> [Your objective] Please repeat exactly the lines below from the one containing "Given: Click the Показать больше link" down to the one containing "Viewport: 905px width, 546px height.", both included, and nothing else.

> [Dataset excerpts]

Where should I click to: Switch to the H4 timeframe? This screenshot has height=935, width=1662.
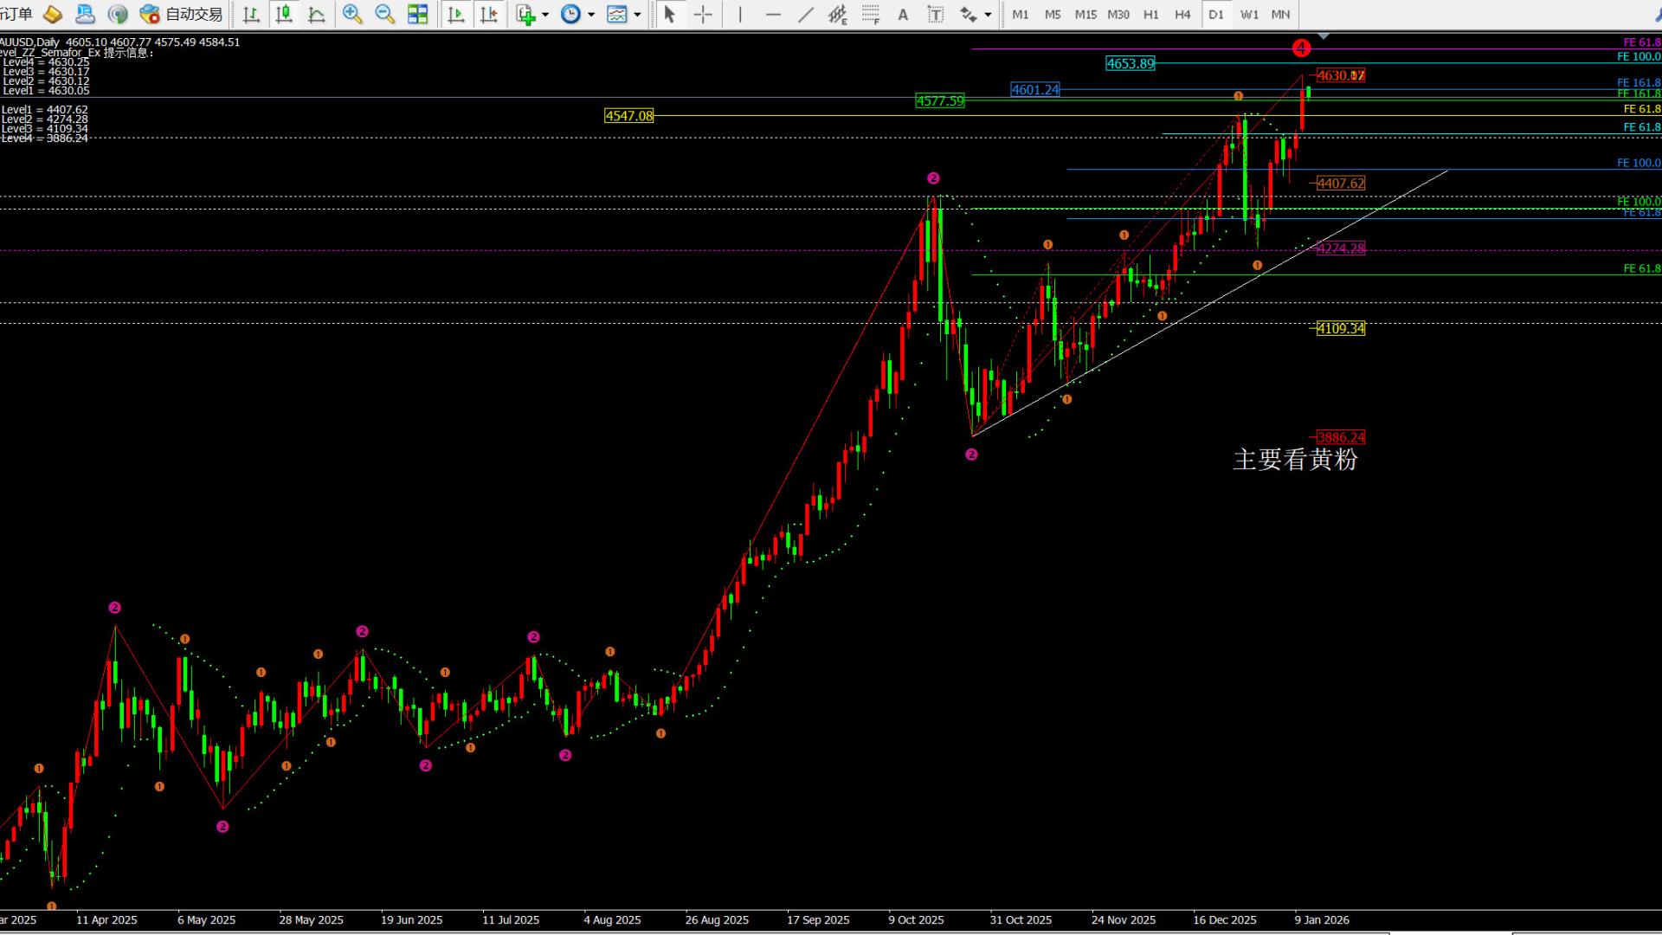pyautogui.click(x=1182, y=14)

---

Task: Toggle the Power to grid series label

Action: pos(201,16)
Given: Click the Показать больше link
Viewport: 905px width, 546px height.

* * *

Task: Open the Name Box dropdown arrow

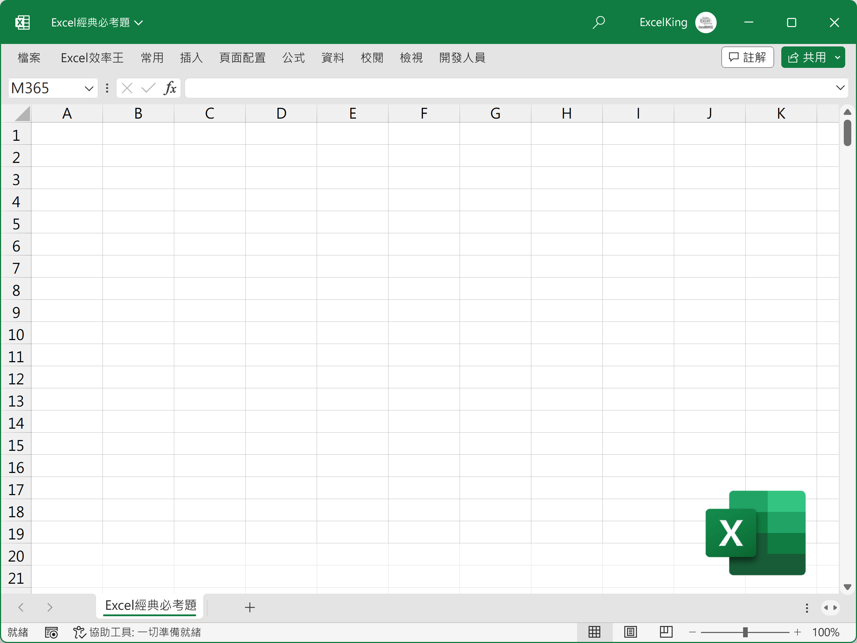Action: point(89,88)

> [Your response]
Given: Click the Показать больше link
Viewport: 905px width, 546px height.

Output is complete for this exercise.